Bob Schmautz was a hard-driving, fast-skating, sharp-shooting left winger for the Bruins whose hard luck injuries prevented him from ever reaching the 30- or 40-goal plateau while wearing the black and gold, though he could have reached those totals in several seasons had he not missed more than 90 games in his four full seasons in Boston with a variety of injuries to both knees, his right heel (broken when he crashed into the boards skates-first), shoulder and back.

Schmautz starred for his hometown Saskatoon Blades in major junior before becoming property of the Chicago Blackhawks. Exposed in the 1967 Expansion Draft after being a role player in Chicago, he was picked up by St. Louis, eventually traded to Montreal (for whom he never played) and then sold to the Vancouver Canucks, where he enjoyed his only 30-goal campaign, lighting the lamp 38 times in 1972-73 for the dreadful Canucks.

He was acquired by Harry Sinden and the Bruins the following season for rookie Chris Oddleifson (who was sold high after a four-goal performance against the California Golden Seals) and Fred O'Donnell.

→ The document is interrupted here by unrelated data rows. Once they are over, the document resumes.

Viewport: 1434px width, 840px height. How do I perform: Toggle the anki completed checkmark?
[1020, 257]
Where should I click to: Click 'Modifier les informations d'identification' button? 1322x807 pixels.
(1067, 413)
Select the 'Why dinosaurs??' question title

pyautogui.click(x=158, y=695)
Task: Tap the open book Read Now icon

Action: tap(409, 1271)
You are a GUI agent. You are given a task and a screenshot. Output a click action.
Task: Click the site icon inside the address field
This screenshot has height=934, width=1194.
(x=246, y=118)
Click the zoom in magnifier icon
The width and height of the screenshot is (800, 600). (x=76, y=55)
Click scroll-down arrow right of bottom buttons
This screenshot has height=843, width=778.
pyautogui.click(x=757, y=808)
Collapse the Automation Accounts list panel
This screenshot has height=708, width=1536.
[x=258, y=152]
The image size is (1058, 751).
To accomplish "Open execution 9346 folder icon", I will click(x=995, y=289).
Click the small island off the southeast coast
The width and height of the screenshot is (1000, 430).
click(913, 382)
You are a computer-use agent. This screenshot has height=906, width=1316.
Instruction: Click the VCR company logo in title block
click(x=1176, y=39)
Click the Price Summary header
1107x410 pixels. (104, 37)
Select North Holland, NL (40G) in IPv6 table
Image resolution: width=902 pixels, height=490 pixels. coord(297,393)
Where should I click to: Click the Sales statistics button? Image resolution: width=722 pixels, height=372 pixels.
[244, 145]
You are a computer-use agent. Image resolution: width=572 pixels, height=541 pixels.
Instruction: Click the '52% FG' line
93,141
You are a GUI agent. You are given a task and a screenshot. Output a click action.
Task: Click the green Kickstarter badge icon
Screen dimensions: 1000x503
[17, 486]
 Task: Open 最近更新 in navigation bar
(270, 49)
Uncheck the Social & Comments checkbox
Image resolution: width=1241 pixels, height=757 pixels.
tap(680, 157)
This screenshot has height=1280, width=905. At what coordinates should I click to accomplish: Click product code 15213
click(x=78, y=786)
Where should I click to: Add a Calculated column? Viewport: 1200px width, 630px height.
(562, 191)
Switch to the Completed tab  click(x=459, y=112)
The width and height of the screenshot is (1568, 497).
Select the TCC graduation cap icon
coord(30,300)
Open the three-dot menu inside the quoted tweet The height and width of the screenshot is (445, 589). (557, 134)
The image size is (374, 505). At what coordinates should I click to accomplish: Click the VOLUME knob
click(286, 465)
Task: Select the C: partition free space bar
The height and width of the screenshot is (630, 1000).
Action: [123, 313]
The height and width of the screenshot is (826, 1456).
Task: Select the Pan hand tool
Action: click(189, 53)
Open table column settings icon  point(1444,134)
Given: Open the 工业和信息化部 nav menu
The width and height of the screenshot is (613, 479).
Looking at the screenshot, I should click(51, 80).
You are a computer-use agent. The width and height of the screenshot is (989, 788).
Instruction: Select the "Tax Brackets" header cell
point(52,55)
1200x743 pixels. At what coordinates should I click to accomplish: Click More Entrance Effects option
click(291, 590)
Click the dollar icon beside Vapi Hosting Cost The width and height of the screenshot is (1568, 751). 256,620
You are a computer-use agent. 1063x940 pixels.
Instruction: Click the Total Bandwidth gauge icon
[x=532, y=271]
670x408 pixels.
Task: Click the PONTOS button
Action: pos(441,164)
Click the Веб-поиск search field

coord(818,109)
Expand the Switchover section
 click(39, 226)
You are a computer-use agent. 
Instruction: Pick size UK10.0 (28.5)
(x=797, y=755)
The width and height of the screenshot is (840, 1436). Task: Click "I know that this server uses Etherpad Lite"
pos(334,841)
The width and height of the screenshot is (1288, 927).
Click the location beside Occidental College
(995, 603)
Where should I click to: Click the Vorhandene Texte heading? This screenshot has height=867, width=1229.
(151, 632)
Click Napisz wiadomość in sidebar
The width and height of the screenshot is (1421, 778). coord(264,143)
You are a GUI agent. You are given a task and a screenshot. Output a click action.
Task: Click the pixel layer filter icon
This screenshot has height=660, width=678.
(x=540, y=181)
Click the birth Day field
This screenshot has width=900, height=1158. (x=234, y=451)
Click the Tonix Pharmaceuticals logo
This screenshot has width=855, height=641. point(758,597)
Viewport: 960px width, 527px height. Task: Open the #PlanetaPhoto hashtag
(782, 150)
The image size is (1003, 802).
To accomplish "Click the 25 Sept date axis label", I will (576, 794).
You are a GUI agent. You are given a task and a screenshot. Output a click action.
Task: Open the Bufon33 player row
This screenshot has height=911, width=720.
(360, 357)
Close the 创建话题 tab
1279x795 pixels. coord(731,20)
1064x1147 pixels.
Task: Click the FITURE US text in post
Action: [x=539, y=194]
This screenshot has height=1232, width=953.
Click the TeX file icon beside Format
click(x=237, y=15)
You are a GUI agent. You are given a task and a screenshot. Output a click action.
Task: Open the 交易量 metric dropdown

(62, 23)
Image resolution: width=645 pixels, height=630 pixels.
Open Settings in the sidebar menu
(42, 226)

Schmautz soon became a character guy for those Big, Bad Bruins teams under Don Cherry who came close, but never could close out a Stanley Cup championship. Schmautz played the most games of his Bruins tenure in 1975-76, appearing in 75 of 80 contests and scoring 28 goals and 62 points. His best year was marred by injuries when he scored 27 markers in just 54 contests, missing 26 games and preventing him from possibly reaching the 40+ goal plateau.

A clutch scorer, Schmautz scored 26 goals in 70 playoff games for the Bruins, tallying in overtime against Montreal in 1978, a memorable goal at the Boston Garden.

He was traded to the Edmonton Oilers during the 1979-80 season for prospect Dan Newman (who never played for Boston). Schmautz was actually traded twice that year, starting the season in Boston and ending it with the moribund Colorado Rockies (coached by Cherry). The following year, he closed out his NHL career with the Vancouver Canucks, scoring 27 goals before retiring at age 36 in 1981.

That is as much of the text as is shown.